* [PASSAGE GIVEN]
__________

Saturday, February 13, 2016

In which I am correct, but dumb. Is there anybody out there?

A "gravity wave" has finally been detected.  Looking at the (rather poor) reporting, I am reminded of the Gell-Mann amnesia effect - all news reporting is bunk.  You just don't recognize is as dangerously wrong outside your areas of knowledge.  That even goes for the name of the thing.  It's not a wave of gravity.  That's just silly.  It's a ripple in space-time, caused by a gravitic event.  It's like tossing a rock in a pond, and calling the resulting waves in the water "stone waves".

Anyways, the first thought I had after hearing about the announcement (well, the second thought really.  The first thought was "Cool!") was "Yay!  This proves my theory of spacetime liquidity!"  And indeed it does.  Which led my thoughts back in the direction of my theories on the nature of spacetime, gravity, and motion.  Which led to me realizing in a dream this morning that I was on the right track, but for the wrong reasons, because I was stupidly omitting basic truths.

__________

Give again, word for word, the part of the blog post on the gravity wave detection between "Anyways, the first" and "omitting basic truths.", inclusive.

* [GIVEN DATA]
__________

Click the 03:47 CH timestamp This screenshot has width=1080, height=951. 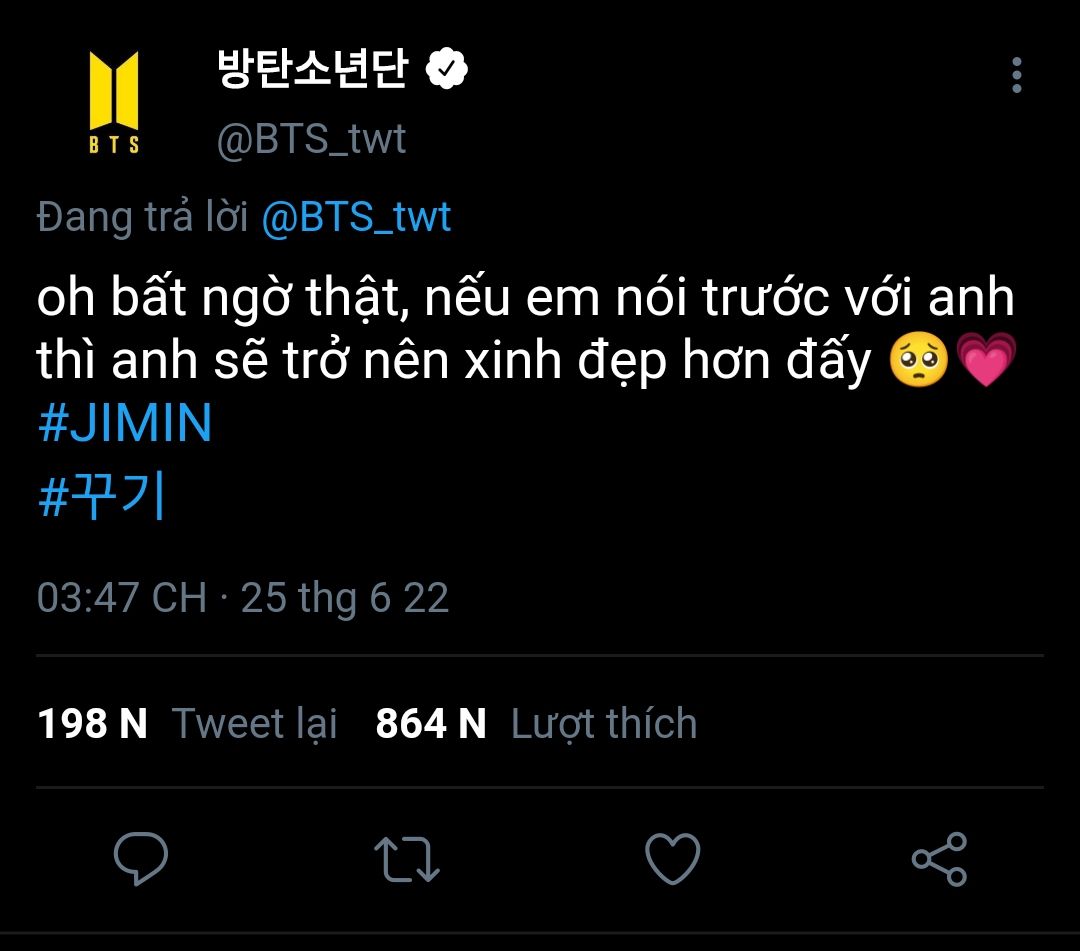(x=122, y=598)
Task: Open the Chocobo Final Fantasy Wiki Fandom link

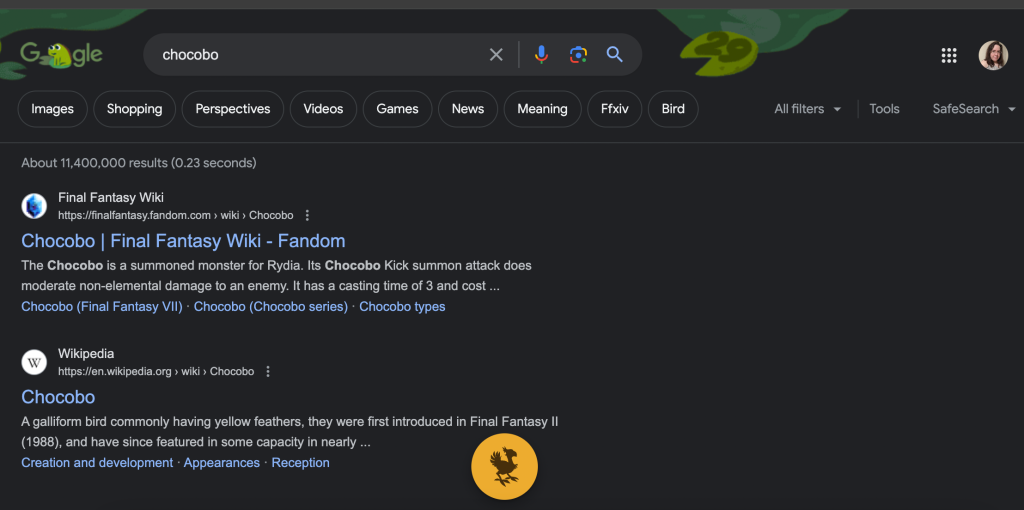Action: [183, 241]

__________

* [SOLUTION TO THE PROBLEM]
Anyways, the first thought I had after hearing about the announcement (well, the second thought really.  The first thought was "Cool!") was "Yay!  This proves my theory of spacetime liquidity!"  And indeed it does.  Which led my thoughts back in the direction of my theories on the nature of spacetime, gravity, and motion.  Which led to me realizing in a dream this morning that I was on the right track, but for the wrong reasons, because I was stupidly omitting basic truths.